## Instructions for the task
Please return exactly the lines from the top of the data through the line that contains "The width and height of the screenshot is (790, 629).", and skip all pictures.

(Pixel coordinate grounding data)
● ● ● ●

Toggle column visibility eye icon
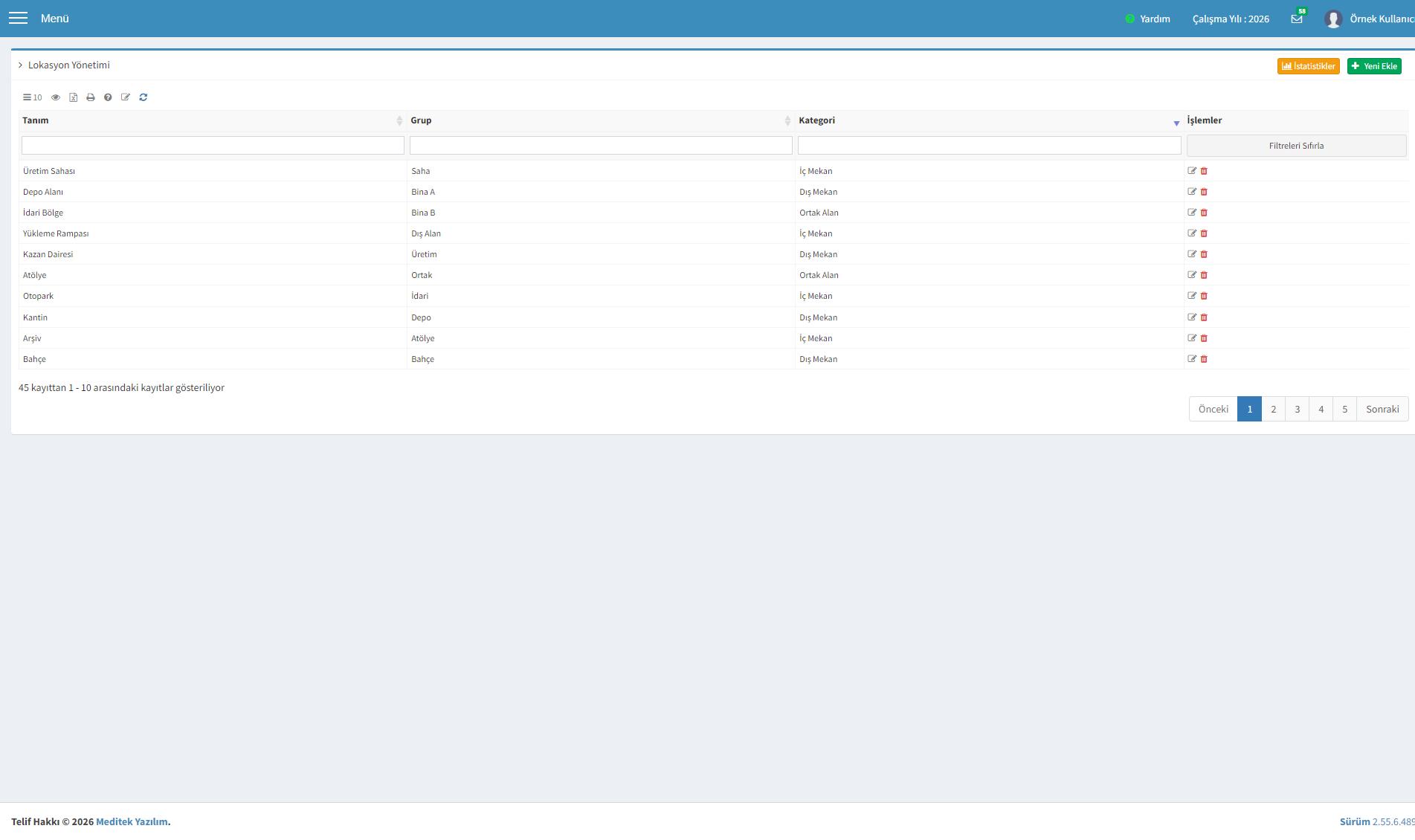Image resolution: width=1415 pixels, height=840 pixels. pyautogui.click(x=56, y=97)
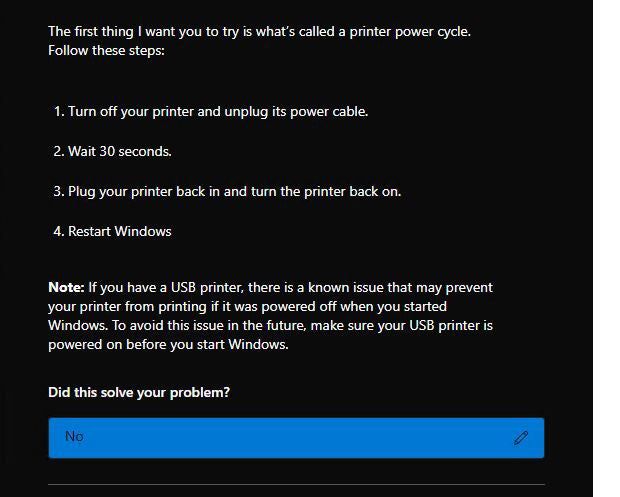The width and height of the screenshot is (620, 497).
Task: Click the white strip at the right edge
Action: pyautogui.click(x=606, y=248)
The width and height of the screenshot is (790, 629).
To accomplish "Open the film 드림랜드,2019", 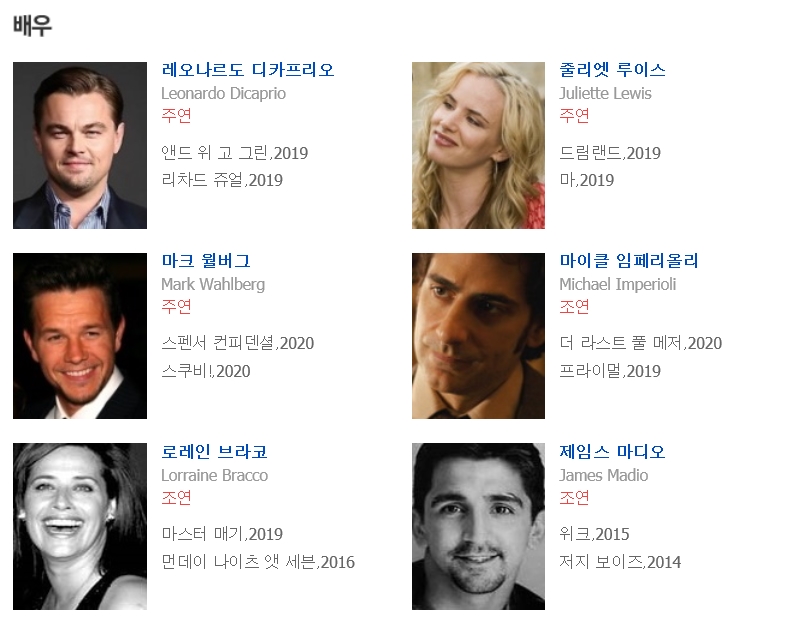I will 610,153.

● ● ● ●

## Your response
Toggle column visibility eye icon
Image resolution: width=1415 pixels, height=840 pixels. pyautogui.click(x=56, y=97)
The width and height of the screenshot is (620, 497).
Task: Click the white strip at the right edge
Action: pyautogui.click(x=606, y=248)
The width and height of the screenshot is (790, 629).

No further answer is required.